Nobody would have tried such an attack if Xavier had been alone, because it wouldn’t have worked. He could have fought his way out, or climbed the side of a building. But traveling with both Tess and Diego, this type of assault was brutally effective at pinning them in place.

 

He couldn’t pull both of them out or take them up the side of the building, and he would never leave them.

 

He said, “I count fifteen.”

 

“Got it.” Diego threw a Kevlar vest at him.

 

He caught it and spread it open over Tess. He told her, “Put this on.”

 

She snapped off her seat belt, pushed her seat back as far as it could go and wriggled into the vest. Diego threw a second vest at him, and he twisted to put it on in the confined space.

 

More gunfire sounded. Webs of fractures starred the front and back windshields, but they held for now.

 

“I need guns,” Tess snapped. “Lots and lots of guns.”

 

Folded into the small space between the front seat and the dashboard, she looked terrified and sounded furious. In spite of the urgency of their situation, Xavier almost smiled. He bent over her, tilted up her face and whispered, “Tell me it’s okay to fall in love with you.”

 

She gave him a wide-eyed, cranky stare. Her lips were bloodless. “You’d better. I’m not falling in love all by myself.”

 

He gave her a swift, hard kiss. Something hard nudged his shoulder. It was Diego, poking him with the butt of an assault rifle

 

He took it, slammed open his car door and rolled out to lay a blanket of gunfire down either end of the alley. He hit some of their attackers, while others dove for cover. The ones he had hit sprawled to the ground then scrambled to get away.

 

Their attackers were all Vampyres. Unless he struck any of them in the head, the gunshot wounds would be painful and debilitating, but they weren’t lethal.

 

He said to the other man, “Stay in the car, under cover as long as you can.”

 

“Yeah, okay.” Diego looked pretty sick, himself, as he crawled from the back. He handed Tess a handgun and another rifle. “Xavier, this is all my fault. I am so profoundly sorry.”

 

He paused only for a fraction of a second. “You’ll have to explain that to me later when we have time.”

 

“What are you doing?” Tess said to Xavier. She flung out one hand, reaching out to him. “Get your ass back in here.”

 

“That’s not how we’re going to get out of this,” Xavier told her. He shoved his cell phone into her hand. “Call Raoul and Julian.”

 

Her fingers closed over the phone.

 

“Cover me,” he said to Diego.

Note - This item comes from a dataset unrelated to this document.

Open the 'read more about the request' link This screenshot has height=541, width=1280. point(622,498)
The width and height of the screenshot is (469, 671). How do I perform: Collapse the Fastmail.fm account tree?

The younger man nodded, his face tense.

 

It was time to get to work.

 

? ? ?

 

After wrapping her unsteady fingers around his cell phone, Tess watched Xavier turn toward their attackers, and his expression changed.

 

All of the light he carried inside of him, the gentle sensuality, warmth and laughter, disappeared entirely, and what came in its place made her shake all the harder.

 

She had always thought death was a massively indifferent, inescapable juggernaut, for sooner or later it came to every living thing. Through accidents, acts of war and sometimes illness, it even eventually struck down the long-lived creatures of the Elder Races.

 

But the kind of death Xavier embodied was a fiery, passionate blaze.

 

The death in his eyes cared far too much to stand idly by and watch an injustice being done. It cared about the thinking that went behind each action, and the reasons for war.

 

It would never rest, never stop, until either harm had been averted or balance had been restored.

 

Her limited human eyes couldn’t track what happened next. He simply left her behind on this heavy, solid Earth and went somewhere else, shooting through the air like God’s arrow.